Nintendo Korea announced that they had sold 500,000 Wii game systems in Korea:

The popularity of the two gaming consoles here is regarded by many local tech experts as an unusual event, since online computer games are generally more popular than console gaming in Korea. Sales of Nintendo-related software products, however, fell short of the success seen in its hardware sales.

Wii Sports, the most popular title among Wii users in Korea, has sold 210,000 units, while New Super Mario Brothers, the most widely sold gaming title for DS Lite, barely reached 440,000 units.

Korean online gaming firms are proving to be resilient during the recession:

``When money is tight, people look for cheaper sources of entertainment, and online games fit the bill perfectly,'' said Sung Hyun-sook, a researcher with the Korea Game Industry Agency (KOGIA), who says that the sector is now officially out of its mini two-year slump.

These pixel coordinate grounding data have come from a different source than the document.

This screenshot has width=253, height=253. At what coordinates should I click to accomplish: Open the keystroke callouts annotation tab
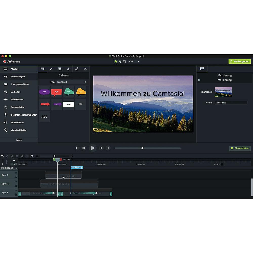85,69
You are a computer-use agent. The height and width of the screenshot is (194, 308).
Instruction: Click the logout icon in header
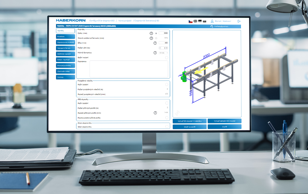pos(239,21)
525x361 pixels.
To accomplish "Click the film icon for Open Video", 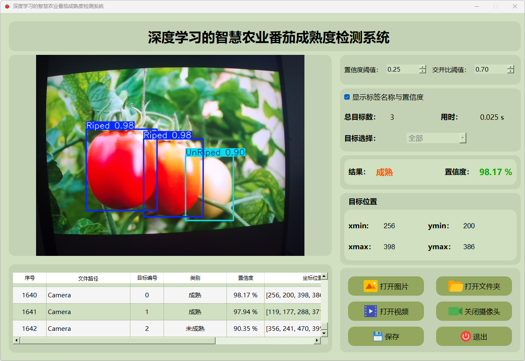I will coord(370,311).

``The game industry has been maintaining growth since the later part of last year, and we expect the momentum to continue, as recent products have been setting a new bar in quality. The massive buzz generated by NCsoft's Aion certainly made a difference.''

Blizzard’s Dustin Browder, the lead designer of StarCraft II,  was interviewed by the Wired’s GameLife blog and mentioned how they approached South Korea’s love of StarCraft with the sequel:

Well, the things that they responded to, we think are valuable. They responded to the things in the game where things were very fast, they responded to the balance, they responded to the uniqueness of the races — these are things they responded to that we felt “y’know, they responded to those because they’re good things, so we need to hold onto those things.”

What they embrace in the future, what Germany or Japan or Taiwan or China embrace in the future, who knows. No idea. Ultimately, at the level I’m at, I don’t even care. What we wanna do is just make the best game that we can make, so we definitely took Korea into account in terms of what they responded to and making sure that we were hitting that or better in those areas. It wasn’t like we’re sorta targeting a specific fad or trying to organize a “how can we make them love it?”